Level 3, Broadwing and their respective directors and executive officers may be deemed to be participants in the solicitation of proxies from the stockholders of Broadwing in connection with the proposed transaction. Information about the directors and executive officers of Level 3 is set forth in the proxy statement on Schedule 14A, dated April 6, 2006, as supplemented, for Level 3’s 2006 annual meeting of stockholders. Information about directors and executive officers of Broadwing and their ownership of Broadwing common stock is set forth in the proxy statement on Schedule 14A, filed with the SEC on March 24, 2006, for Broadwing’s 2006 annual meeting of stockholders. Additional information regarding participants in the proxy solicitation may be obtained by reading the proxy statement/prospectus regarding the proposed transaction when it becomes available.

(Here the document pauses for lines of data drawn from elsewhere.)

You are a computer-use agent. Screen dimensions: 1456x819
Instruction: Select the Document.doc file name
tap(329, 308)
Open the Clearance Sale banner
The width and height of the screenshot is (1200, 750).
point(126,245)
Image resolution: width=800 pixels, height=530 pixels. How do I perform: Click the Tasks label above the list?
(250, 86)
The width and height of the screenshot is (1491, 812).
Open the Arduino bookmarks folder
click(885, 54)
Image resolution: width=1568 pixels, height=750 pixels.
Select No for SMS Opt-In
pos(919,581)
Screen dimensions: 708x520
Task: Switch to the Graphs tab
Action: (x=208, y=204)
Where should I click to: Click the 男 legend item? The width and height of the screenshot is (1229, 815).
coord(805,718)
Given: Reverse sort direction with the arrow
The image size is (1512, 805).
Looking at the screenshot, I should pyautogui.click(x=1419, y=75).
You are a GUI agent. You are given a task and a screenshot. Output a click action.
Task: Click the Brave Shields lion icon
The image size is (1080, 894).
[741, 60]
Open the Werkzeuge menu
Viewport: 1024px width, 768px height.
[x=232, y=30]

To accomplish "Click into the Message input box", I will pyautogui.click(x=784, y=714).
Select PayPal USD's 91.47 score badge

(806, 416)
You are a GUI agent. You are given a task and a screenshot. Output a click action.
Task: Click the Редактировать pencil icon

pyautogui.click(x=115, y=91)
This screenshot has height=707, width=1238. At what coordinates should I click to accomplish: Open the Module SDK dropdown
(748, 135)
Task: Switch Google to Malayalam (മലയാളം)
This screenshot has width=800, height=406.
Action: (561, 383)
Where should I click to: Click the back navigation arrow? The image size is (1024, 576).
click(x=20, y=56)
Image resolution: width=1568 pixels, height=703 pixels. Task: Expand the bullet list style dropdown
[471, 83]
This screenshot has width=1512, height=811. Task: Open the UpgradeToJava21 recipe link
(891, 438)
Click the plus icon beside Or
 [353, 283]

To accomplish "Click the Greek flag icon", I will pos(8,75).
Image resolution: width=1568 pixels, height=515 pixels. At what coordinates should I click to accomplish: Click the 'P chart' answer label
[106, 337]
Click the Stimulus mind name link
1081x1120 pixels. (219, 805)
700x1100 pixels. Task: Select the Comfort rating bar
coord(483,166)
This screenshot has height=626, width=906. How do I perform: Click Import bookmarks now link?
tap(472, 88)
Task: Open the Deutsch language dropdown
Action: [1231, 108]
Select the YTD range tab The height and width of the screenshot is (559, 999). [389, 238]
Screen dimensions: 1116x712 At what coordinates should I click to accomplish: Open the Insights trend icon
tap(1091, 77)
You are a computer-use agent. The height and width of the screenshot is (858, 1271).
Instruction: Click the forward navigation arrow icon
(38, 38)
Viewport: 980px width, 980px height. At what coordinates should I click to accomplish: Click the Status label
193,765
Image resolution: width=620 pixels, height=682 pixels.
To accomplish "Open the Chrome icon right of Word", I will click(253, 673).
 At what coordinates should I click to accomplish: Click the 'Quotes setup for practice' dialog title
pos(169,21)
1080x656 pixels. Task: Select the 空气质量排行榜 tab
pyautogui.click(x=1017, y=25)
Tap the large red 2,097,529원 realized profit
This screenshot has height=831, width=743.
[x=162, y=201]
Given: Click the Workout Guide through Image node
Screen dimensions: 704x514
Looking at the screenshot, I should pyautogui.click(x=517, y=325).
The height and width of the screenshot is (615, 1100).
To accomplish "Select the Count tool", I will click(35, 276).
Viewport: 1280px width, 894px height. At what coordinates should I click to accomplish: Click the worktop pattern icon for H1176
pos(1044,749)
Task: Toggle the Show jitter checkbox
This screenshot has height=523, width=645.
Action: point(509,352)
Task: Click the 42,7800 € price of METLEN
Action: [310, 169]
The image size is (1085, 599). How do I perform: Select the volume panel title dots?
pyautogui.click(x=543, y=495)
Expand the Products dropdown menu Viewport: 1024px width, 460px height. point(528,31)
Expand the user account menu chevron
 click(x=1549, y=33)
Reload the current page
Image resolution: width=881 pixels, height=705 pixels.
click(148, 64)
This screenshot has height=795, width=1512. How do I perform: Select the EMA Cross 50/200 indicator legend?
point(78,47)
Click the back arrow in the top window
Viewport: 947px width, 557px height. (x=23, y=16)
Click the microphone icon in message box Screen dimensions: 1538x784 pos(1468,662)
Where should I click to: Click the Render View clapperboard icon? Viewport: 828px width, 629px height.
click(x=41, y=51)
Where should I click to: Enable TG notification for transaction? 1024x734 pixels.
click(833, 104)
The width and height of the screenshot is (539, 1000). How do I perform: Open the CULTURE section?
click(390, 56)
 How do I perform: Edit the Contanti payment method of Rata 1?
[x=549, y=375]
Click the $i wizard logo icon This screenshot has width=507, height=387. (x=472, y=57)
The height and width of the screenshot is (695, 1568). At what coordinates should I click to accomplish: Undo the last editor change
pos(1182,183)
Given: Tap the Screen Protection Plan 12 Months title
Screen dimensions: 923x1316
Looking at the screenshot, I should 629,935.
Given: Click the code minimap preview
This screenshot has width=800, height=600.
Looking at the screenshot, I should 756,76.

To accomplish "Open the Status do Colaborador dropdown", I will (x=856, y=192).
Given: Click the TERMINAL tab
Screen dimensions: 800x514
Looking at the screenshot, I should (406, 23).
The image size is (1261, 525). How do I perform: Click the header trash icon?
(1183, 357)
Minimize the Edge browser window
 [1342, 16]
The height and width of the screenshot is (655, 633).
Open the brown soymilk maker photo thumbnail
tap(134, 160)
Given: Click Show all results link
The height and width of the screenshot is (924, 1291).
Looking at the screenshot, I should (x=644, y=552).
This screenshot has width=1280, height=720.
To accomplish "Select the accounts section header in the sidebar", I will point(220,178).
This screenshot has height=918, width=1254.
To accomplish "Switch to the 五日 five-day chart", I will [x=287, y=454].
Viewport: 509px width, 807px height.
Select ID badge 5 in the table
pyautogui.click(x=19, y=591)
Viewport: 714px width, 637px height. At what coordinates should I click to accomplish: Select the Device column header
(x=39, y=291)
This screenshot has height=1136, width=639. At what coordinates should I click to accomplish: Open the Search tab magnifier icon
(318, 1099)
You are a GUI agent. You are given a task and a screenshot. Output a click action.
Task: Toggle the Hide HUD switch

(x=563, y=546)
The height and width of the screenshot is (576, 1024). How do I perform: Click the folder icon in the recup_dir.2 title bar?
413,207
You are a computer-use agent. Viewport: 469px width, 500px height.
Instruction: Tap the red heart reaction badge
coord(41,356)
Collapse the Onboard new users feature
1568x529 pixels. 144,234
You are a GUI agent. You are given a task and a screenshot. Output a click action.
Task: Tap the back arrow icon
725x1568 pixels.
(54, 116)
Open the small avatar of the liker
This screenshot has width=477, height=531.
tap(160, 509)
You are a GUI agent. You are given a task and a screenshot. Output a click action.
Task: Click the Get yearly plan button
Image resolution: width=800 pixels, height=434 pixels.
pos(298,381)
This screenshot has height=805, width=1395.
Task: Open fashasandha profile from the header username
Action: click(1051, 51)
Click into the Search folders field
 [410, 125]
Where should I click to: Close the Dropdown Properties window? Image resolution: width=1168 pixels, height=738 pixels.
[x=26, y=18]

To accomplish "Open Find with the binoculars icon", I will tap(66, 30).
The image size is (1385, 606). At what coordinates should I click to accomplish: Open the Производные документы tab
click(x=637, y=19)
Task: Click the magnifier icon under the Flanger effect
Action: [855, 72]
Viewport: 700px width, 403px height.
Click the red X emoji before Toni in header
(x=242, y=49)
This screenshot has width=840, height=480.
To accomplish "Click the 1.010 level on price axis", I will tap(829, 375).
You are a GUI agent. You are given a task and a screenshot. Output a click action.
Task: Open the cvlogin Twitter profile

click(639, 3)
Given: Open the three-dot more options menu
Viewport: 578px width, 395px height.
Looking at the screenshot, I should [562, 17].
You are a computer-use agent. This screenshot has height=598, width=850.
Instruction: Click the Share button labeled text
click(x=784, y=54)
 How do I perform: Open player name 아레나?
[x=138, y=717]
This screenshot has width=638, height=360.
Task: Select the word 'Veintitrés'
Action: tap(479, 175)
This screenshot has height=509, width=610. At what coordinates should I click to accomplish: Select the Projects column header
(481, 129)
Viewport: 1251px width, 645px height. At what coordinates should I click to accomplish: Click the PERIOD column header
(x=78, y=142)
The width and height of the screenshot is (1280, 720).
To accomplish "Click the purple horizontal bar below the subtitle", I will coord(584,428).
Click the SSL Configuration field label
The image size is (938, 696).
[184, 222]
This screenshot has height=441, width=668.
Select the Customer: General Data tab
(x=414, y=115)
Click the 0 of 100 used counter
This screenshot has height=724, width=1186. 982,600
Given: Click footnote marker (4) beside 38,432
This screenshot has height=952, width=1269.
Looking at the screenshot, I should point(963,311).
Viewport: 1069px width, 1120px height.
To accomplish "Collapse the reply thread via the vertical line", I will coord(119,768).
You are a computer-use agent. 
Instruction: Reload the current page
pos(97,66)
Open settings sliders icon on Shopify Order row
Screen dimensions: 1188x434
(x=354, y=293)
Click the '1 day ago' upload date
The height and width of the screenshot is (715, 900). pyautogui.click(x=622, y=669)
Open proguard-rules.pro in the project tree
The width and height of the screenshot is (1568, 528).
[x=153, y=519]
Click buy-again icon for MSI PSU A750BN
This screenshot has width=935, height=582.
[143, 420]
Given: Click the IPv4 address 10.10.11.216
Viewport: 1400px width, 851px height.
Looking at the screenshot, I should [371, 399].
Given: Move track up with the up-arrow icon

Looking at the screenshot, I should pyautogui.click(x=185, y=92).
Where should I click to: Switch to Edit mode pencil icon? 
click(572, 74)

Item 7.01. Regulation FD Disclosure.
On October 17, 2006, Broadwing issued a press release announcing that it had signed the Merger Agreement. This press release is furnished as Exhibit 99.1 to this Form 8-K and incorporated by reference as if set forth in full. The furnishing of this information shall not be deemed an admission as to the materiality of the information included in this Form 8-K. This information is not filed but is furnished to the SEC pursuant to Item 7.01 of Form 8-K.
Item 9.01. Financial Statements and Exhibits.
Exhibit 2.1 Agreement and Plan of Merger, dated as of October 16, 2006.
Exhibit 99.1 Press Release dated October 17, 2006.



     Pursuant to the requirements of the Securities Exchange Act of 1934, as amended, the registrant has duly caused this report to be signed on its behalf by the undersigned hereunto duly authorized.
Date: October 18, 2006,  BROADWING CORPORATION
  By: /s/ Kim D. Larsen   
    Name:   Kim D. Larsen   
    Title:   General Counsel, President of M&A    



Exhibit No.   Description
Exhibit 2.1
  Agreement and Plan of Merger, dated as of October 16, 2006.
Exhibit 99.1
  Press Release dated October 17, 2006.